### EXERCISE OBJECTIVE
The output should match the data below line for line.

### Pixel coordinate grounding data

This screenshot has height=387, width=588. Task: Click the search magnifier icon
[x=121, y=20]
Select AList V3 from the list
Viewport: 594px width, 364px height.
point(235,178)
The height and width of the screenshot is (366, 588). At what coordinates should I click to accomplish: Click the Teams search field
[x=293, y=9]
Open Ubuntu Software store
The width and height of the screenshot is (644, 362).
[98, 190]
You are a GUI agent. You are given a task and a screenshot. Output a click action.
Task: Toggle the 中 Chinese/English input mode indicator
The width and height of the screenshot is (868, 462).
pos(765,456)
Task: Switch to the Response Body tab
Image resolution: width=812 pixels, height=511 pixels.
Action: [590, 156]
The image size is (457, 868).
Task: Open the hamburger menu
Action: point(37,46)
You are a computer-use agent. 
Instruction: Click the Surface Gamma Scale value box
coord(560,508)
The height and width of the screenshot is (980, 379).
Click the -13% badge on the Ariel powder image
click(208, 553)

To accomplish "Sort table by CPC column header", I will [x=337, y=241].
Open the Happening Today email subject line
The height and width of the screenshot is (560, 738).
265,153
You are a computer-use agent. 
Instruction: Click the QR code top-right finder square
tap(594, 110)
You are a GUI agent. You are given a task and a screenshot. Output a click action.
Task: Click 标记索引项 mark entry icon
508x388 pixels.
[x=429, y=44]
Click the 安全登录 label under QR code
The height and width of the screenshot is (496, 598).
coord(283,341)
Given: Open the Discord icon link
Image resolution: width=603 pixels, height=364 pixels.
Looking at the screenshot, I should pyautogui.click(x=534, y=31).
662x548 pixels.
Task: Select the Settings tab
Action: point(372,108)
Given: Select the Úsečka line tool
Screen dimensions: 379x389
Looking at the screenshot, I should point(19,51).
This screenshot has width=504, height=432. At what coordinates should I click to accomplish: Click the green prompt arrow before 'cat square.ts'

### RESULT FOR THIS EXERCISE
This screenshot has height=387, width=588. Task: Click the search magnifier icon
[x=121, y=20]
Select AList V3 from the list
Viewport: 594px width, 364px height.
point(235,178)
The height and width of the screenshot is (366, 588). At what coordinates should I click to accomplish: Click the Teams search field
[x=293, y=9]
Open Ubuntu Software store
The width and height of the screenshot is (644, 362).
[98, 190]
You are a GUI agent. You are given a task and a screenshot. Output a click action.
Task: Toggle the 中 Chinese/English input mode indicator
The width and height of the screenshot is (868, 462).
pos(765,456)
Task: Switch to the Response Body tab
Image resolution: width=812 pixels, height=511 pixels.
Action: [590, 156]
The image size is (457, 868).
Task: Open the hamburger menu
Action: point(37,46)
You are a computer-use agent. 
Instruction: Click the Surface Gamma Scale value box
coord(560,508)
The height and width of the screenshot is (980, 379).
Click the -13% badge on the Ariel powder image
click(208, 553)

To accomplish "Sort table by CPC column header", I will [x=337, y=241].
Open the Happening Today email subject line
The height and width of the screenshot is (560, 738).
265,153
You are a computer-use agent. 
Instruction: Click the QR code top-right finder square
tap(594, 110)
You are a GUI agent. You are given a task and a screenshot. Output a click action.
Task: Click 标记索引项 mark entry icon
508x388 pixels.
[x=429, y=44]
Click the 安全登录 label under QR code
The height and width of the screenshot is (496, 598).
coord(283,341)
Given: Open the Discord icon link
Image resolution: width=603 pixels, height=364 pixels.
Looking at the screenshot, I should pyautogui.click(x=534, y=31).
662x548 pixels.
Task: Select the Settings tab
Action: point(372,108)
Given: Select the Úsečka line tool
Screen dimensions: 379x389
Looking at the screenshot, I should point(19,51).
This screenshot has width=504, height=432. At what coordinates should I click to accomplish: Click the green prompt arrow before 'cat square.ts'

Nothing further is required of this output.